Las, cet état de grâce n'a guère duré. Et Nicolas Sarkozy apparaît comme le principal responsable de ce retournement de situation. Avant l'été, beaucoup de responsables européens se sont étonnés de l'implication de son épouse dans la libération des infirmières bulgares. Les uns se félicitaient de cet heureux dénouement, les autres déploraient que le rôle joué par l'Union, qui avait quelques années plus tôt renoué le dialogue avec Kadhafi, soit totalement occulté malgré la présence de la commissaire aux Relations extérieures, Benita Ferrero-Waldner au côté de Cécilia Sarkozy. En septembre, alors que les ministres européens des Finances tenaient leur réunion semestrielle informelle à Porto, le président, de retour d'un voyage en Hongrie, ne trouvait pas de moment plus mal choisi pour se lancer dans une attaque en règle contre la politique du président de la BCE, Jean-Claude Trichet, et contre « l'immobilisme » du président de l'Eurogroupe, Jean-Claude Juncker. Une critique d'autant plus injuste que ce dernier n'avait pas ménagé ses efforts pour l'aider, en juillet, à défendre sa politique budgétaire devant les ministres des Finances des pays ayant adopté l'euro. Sans consulter ni prévenir ses partenaires, Nicolas Sarkozy a proposé, ensuite, de charger un « comité des sages » de fixer les frontières extérieures de l'Union, de convoquer un sommet des dirigeants de la zone euro ou encore d'établir une Union méditerranéenne entre pays du contour de cette mer. Le comité des sages verra finalement le jour, mais son mandat ne parle ni de la place de la Turquie, ni des frontières de l'Union, contrairement aux souhaits de la France. Angela Merkel n'a pas caché son opposition à un sommet de l'eurozone qui ne sera sans doute jamais convoqué. Quant à l'Union de la Méditerranée, elle compte plus de détracteurs parmi les Vingt-Sept que de partisans.

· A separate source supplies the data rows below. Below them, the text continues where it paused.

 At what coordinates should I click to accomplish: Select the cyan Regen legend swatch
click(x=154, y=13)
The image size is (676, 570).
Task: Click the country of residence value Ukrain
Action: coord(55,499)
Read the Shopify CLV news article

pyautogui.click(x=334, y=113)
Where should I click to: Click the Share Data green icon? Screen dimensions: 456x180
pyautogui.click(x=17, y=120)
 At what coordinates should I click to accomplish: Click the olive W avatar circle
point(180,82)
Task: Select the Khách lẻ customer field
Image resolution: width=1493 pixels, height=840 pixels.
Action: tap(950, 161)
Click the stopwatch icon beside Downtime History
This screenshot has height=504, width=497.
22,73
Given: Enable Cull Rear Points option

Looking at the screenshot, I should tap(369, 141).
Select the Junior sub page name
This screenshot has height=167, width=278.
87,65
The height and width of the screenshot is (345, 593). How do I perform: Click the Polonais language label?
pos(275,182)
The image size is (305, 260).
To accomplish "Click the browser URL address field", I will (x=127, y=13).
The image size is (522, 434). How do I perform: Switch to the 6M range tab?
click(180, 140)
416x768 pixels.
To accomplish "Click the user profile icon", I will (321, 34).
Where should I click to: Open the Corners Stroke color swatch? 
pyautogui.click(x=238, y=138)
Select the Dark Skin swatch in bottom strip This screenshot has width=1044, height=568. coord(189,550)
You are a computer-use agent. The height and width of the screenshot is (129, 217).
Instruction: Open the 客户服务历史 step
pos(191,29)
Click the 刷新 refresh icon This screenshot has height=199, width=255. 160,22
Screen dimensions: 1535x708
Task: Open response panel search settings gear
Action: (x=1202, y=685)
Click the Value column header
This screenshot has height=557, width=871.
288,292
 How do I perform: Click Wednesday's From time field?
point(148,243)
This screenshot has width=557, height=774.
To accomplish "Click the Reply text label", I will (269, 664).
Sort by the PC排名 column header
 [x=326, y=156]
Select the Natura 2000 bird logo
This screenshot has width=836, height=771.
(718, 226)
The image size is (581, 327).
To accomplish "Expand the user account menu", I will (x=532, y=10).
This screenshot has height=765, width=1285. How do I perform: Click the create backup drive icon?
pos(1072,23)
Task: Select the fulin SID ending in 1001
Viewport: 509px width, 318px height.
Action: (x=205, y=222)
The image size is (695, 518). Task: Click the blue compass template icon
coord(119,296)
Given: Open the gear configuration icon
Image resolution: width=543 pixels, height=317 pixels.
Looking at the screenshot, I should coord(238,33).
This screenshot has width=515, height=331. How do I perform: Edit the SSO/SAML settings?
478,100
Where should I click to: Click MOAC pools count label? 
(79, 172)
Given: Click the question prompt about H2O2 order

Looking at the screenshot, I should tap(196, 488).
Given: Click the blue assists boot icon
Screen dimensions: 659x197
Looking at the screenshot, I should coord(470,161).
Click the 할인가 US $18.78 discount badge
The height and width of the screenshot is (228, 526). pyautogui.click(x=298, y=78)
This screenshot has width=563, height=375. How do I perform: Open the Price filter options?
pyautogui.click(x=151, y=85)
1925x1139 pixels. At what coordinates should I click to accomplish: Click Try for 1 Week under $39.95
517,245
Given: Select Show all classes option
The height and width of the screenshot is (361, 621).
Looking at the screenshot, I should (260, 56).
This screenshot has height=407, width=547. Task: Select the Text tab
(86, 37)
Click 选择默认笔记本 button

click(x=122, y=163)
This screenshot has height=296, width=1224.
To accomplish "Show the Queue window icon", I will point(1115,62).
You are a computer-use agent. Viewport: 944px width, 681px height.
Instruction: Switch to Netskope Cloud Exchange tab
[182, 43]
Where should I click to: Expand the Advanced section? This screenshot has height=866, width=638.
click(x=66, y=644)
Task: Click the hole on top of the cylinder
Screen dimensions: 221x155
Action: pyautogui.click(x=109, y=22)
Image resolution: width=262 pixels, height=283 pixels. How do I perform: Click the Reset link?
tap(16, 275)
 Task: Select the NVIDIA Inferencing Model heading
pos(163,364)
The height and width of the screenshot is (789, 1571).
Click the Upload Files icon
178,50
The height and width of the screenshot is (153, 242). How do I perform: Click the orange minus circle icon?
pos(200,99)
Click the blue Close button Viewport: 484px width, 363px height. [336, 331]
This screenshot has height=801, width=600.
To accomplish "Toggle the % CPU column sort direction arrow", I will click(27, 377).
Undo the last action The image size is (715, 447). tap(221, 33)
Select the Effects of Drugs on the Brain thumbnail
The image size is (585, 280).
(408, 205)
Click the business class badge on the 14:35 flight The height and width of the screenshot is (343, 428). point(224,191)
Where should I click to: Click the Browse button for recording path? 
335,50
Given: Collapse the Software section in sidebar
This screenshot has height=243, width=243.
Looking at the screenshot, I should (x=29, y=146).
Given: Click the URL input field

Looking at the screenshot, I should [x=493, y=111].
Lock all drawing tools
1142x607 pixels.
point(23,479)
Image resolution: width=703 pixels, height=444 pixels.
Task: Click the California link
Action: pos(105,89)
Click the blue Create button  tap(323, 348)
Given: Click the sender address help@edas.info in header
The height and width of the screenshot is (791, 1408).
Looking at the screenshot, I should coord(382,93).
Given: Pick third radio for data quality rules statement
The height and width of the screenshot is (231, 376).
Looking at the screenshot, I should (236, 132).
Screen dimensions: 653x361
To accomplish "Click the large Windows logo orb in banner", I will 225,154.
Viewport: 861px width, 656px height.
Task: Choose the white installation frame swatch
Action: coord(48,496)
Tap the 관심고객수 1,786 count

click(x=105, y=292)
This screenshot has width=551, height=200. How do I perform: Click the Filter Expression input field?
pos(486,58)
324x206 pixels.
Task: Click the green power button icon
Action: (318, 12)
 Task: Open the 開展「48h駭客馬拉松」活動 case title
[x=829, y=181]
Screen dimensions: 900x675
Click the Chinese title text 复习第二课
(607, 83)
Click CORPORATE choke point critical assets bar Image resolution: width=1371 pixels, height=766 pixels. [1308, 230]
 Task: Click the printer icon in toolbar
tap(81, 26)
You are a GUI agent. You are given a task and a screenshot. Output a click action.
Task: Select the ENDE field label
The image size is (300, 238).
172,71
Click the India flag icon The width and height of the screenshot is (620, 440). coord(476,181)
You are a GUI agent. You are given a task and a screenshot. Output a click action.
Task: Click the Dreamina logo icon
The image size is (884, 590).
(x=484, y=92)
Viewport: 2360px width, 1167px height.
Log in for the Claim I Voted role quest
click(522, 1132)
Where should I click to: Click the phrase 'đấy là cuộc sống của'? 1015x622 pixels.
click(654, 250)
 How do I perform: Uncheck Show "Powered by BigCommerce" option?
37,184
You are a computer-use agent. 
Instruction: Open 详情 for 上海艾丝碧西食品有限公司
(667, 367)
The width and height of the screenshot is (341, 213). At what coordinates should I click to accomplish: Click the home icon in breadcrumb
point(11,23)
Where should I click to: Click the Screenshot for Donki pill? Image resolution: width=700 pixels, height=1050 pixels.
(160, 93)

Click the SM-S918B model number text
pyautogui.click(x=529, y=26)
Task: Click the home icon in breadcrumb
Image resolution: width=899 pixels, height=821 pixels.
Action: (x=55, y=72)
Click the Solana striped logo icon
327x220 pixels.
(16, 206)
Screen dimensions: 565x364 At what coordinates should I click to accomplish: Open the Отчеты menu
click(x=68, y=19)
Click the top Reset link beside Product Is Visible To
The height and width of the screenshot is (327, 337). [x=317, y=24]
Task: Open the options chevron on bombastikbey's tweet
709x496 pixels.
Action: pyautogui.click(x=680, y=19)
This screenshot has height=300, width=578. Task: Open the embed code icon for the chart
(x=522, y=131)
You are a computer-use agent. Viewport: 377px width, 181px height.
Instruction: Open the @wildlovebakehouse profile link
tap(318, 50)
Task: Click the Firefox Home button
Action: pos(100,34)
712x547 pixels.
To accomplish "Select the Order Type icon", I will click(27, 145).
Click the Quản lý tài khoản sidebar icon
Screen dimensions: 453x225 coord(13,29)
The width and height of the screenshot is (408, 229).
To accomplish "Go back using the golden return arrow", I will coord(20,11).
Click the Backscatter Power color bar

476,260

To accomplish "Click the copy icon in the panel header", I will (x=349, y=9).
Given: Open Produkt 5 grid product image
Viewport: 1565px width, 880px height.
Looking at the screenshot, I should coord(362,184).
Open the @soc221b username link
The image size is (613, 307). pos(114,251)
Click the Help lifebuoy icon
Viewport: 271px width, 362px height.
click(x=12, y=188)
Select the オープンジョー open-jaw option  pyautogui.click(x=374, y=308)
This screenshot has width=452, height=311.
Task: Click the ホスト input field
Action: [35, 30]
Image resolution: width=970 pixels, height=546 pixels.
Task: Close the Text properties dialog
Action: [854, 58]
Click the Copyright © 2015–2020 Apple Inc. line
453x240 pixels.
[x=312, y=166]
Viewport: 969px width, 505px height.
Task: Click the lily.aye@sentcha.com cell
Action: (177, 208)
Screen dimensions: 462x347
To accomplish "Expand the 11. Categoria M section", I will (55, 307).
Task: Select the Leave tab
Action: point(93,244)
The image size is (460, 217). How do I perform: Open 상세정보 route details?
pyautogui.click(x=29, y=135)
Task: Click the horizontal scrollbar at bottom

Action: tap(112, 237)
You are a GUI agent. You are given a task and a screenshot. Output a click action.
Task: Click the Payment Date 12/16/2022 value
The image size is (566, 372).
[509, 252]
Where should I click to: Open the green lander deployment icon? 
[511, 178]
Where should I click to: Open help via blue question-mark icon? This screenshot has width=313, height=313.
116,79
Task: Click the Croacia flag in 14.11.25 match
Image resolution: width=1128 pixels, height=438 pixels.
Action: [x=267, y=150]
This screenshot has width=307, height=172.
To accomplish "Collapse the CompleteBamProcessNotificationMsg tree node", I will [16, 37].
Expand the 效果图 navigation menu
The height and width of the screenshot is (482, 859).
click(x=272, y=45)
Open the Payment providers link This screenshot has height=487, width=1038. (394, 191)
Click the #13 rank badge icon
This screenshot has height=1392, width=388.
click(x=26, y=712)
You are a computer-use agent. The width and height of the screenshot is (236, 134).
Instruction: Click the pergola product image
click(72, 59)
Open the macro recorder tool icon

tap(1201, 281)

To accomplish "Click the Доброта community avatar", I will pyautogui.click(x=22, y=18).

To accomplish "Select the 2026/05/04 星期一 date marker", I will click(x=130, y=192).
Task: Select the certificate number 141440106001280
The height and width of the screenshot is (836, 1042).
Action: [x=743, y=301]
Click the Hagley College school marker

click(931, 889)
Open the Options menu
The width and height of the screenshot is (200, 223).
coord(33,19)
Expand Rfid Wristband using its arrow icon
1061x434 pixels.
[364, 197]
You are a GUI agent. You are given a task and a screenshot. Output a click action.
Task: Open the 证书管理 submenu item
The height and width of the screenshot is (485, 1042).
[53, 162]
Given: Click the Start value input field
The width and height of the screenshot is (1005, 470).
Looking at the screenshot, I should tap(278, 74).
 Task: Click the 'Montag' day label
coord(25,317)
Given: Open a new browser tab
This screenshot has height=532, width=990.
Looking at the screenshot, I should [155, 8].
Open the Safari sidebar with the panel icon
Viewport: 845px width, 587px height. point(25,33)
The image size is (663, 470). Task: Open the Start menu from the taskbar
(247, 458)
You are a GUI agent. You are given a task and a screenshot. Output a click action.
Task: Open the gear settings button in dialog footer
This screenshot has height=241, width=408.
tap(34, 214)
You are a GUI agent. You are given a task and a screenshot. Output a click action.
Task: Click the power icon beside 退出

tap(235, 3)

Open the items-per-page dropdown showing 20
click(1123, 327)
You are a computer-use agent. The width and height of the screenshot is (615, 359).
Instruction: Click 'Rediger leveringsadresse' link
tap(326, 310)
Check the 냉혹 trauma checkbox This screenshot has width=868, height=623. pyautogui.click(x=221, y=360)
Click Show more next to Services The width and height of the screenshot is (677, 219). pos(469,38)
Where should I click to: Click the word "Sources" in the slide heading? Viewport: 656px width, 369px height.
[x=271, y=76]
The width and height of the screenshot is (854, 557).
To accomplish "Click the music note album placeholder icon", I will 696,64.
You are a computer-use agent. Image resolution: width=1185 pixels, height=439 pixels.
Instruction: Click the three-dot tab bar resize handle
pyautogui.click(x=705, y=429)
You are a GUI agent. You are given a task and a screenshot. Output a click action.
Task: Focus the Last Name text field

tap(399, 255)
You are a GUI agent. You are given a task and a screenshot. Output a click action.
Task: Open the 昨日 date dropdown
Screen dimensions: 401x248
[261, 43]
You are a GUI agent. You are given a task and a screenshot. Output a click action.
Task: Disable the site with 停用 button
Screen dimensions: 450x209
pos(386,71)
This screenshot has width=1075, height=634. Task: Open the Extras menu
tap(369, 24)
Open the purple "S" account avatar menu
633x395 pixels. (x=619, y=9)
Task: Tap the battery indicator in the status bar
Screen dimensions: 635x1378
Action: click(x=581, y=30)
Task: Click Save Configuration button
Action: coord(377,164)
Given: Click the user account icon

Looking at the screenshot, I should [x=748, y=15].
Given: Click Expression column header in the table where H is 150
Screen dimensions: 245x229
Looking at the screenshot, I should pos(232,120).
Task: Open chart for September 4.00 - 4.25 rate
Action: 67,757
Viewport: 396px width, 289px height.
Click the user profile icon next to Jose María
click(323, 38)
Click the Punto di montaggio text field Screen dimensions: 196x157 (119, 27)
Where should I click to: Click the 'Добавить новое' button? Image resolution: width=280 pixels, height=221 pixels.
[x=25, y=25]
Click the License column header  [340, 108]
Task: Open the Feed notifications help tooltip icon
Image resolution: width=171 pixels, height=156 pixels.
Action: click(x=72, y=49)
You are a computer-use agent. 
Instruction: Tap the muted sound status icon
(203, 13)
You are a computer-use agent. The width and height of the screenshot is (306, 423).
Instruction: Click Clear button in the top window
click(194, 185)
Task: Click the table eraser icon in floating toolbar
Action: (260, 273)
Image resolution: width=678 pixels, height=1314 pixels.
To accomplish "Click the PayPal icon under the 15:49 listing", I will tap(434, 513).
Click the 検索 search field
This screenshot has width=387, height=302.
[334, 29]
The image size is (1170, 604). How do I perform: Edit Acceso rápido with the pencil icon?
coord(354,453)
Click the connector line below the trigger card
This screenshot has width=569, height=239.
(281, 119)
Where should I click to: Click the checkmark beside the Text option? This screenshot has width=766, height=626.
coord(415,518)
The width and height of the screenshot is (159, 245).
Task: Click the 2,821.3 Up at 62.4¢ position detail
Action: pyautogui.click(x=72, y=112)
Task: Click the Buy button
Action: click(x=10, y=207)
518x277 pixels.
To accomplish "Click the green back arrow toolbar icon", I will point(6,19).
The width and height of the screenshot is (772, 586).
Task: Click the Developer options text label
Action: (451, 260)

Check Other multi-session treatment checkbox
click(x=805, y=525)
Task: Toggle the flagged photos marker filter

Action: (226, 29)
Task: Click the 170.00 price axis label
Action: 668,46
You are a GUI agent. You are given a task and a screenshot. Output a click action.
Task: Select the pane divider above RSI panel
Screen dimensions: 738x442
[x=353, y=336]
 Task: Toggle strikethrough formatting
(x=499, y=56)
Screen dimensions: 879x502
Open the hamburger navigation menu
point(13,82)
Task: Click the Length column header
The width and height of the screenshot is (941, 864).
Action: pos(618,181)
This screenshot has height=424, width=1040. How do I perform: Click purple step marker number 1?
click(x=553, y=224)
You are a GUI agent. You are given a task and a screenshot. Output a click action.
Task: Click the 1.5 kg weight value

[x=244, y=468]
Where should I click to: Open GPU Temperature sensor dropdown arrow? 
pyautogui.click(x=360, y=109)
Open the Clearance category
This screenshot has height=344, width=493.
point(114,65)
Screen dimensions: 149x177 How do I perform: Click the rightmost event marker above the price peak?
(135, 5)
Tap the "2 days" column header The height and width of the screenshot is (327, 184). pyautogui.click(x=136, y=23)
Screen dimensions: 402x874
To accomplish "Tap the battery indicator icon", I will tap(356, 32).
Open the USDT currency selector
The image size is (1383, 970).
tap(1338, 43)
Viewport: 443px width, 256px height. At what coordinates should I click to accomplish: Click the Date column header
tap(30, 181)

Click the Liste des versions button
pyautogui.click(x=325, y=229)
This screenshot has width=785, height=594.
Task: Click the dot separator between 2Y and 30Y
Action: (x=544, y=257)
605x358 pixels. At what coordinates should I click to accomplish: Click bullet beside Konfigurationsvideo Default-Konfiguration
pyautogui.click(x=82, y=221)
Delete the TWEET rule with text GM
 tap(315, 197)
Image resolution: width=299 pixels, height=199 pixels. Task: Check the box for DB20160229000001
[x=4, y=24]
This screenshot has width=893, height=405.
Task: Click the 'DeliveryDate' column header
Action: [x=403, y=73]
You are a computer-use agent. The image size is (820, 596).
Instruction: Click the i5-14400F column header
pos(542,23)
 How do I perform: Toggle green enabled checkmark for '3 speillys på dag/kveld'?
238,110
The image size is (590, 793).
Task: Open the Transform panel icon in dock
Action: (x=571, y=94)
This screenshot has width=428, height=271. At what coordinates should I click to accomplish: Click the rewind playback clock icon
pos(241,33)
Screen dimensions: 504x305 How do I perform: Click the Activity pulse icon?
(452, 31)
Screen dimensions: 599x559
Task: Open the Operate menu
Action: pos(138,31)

Ces initiatives de Nicolas Sarkozy sont d'autant plus mal reçues que l'heure de la présidence française approche et que le « fonctionnement » du président constitue une énigme pour ses partenaires. Tous se sont félicités qu'il se soit entouré d'Européens ayant fait leurs preuves à Bruxelles, comme Michel Barnier et Jean-Pierre Jouyet. Ces deux hommes ne ménagent pas leurs efforts pour préparer la présidence du second semestre 2008. « La France a sans doute le meilleur ministre des affaires européennes de cette décennie », résume un diplomate étranger. En déplorant immédiatement qu'il ne soit pas davantage entendu par un président qui semble bien seul à décider alors qu'une présidence réussie de l'Union passe par une étroite concertation avec tous ses partenaires.